The defendants are charged with a string of armored-car robberies. As part of its investigation, the Government obtained (and later produced) phone records for the period beginning September 1, 2010. One of the defendants also wants call records for July 2010, when one of the robberies took place, because he says that will support his claim that he was somewhere else at the time. Previously, the Government said it tried but failed to get the records from the service provider, and therefore "advised Defendant that it did not have the records." Actually, Government (this recent order states), Defendant thinks you probably do:
Defendant Brown urges that the records are important to his defense because cell-site records could be used to show that Brown was not in the vicinity of the attempted robbery that allegedly occurred in July 2010. And, relying on a June 5, 2013, Guardian newspaper article that published a FISA Court order related to cellular telephone data collected by Verizon, Defendant Brown now suggests that the Government likely actually does possess the meta-data relating to telephone calls made in July 2010 from the two numbers attributed to Defendant Brown.

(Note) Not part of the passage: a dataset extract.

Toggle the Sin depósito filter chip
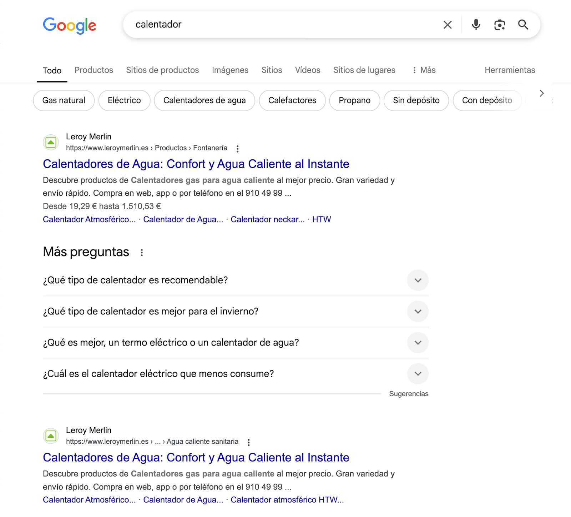Screen dimensions: 571x517 tap(416, 100)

"Meta-data," as you probably know by now if you didn't already, is data about other data but not actually part of it (my definition). For a phone call, the main "data" would be the conversation, and the "meta-data" would be things like when you made the call, what the closest cell tower was when you made it, the number you called, and so forth. That's what Brown wants, and what the Government told him it doesn't have and couldn't get. Only, it does have his meta-data, because it has everybody's meta-data:
As relevant here [the court went on], the [FISA] Order appears to authorize, under 50 U.S.C. § 1861, the production of “all call detail records or “telephony metadata” created by Verizon for communications … wholly within the United States, including local telephone calls.” The Order defines “telephony metadata” as “comprehensive communications routing information, including but not limited to session identifying information (e.g., originating and terminating telephone number, International Mobile Subscriber Identity (MSI) number, International Mobile station Equipment Identity (IMEI) number, etc.), trunk identifier, telephone calling card numbers, and time and duration of call.”
I'm guessing Brown was a Verizon customer, but it probably doesn't matter.

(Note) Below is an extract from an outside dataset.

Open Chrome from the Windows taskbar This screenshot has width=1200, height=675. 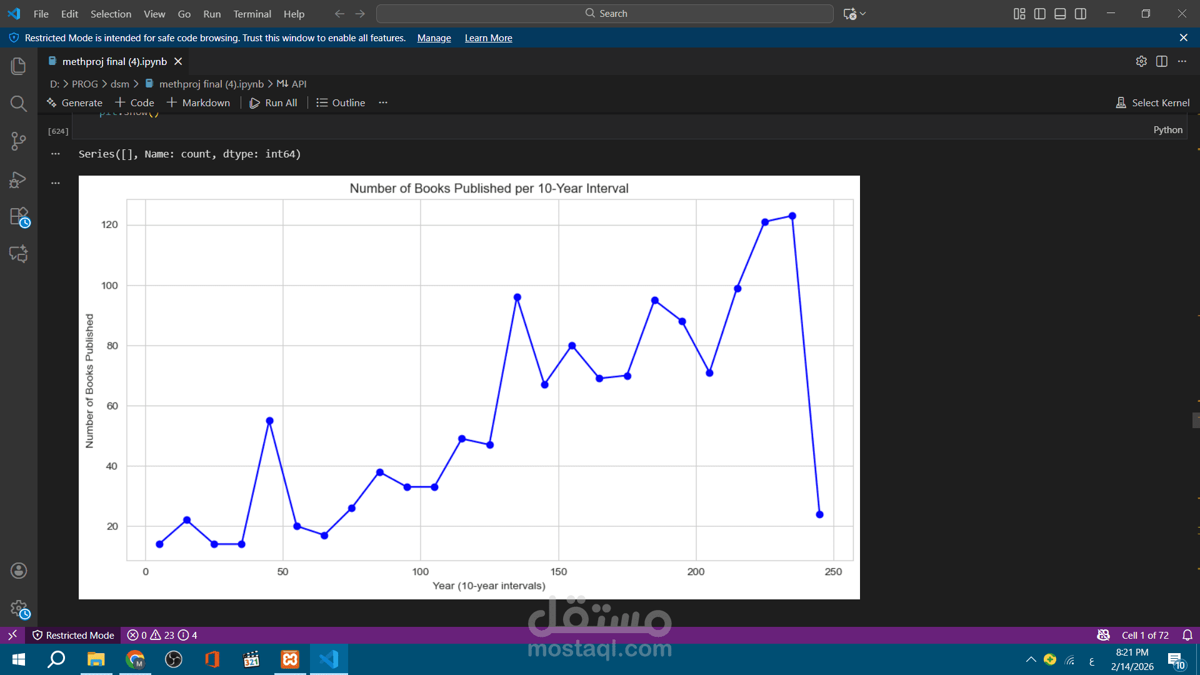pos(135,659)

Under 50 U.S.C. § 1806, the target of such surveillance can ask for the information obtained. If the Government claims disclosure would harm national security—and you get no prizes for correctly guessing whether it will do so here—then the court reviews the matter in private to decide whether the surveillance was lawful (otherwise the review is in open court). Accordingly, the court ordered the Government to make the national-security claim if any immediately (yesterday was the deadline), because the trial is apparently underway.
As the court noted, the Government could avoid this particular unpleasantness by producing the requested material and stipulating that it would not use it against the defendant. I shall now go see how it responded (if it did) and update accordingly.

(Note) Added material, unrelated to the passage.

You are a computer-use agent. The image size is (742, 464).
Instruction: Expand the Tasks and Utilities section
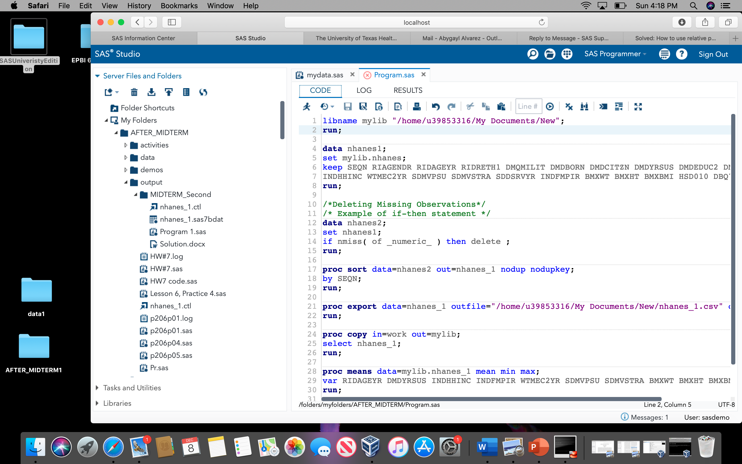(x=98, y=388)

Update: The docket available online doesn't show any response by the Government at all. There is a docket entry dated June 11, the day after the order was issued, that is described only as "restricted/sealed until further notice." That could be it, or it could be something else you're not allowed to know about.
Update II: The Sun-Sentinel reports that the Government asked for more time to respond (to be fair, they only had two days), and the judge agreed to allow "an extra week or two." "There are security procedures that must be followed," said an AUSA, and since this is a citizen asking for his own cell phone records, presumably the "security" problem lies in explaining just how the Government happens to have them when nobody else does. Or, more likely, in figuring out how not to explain that.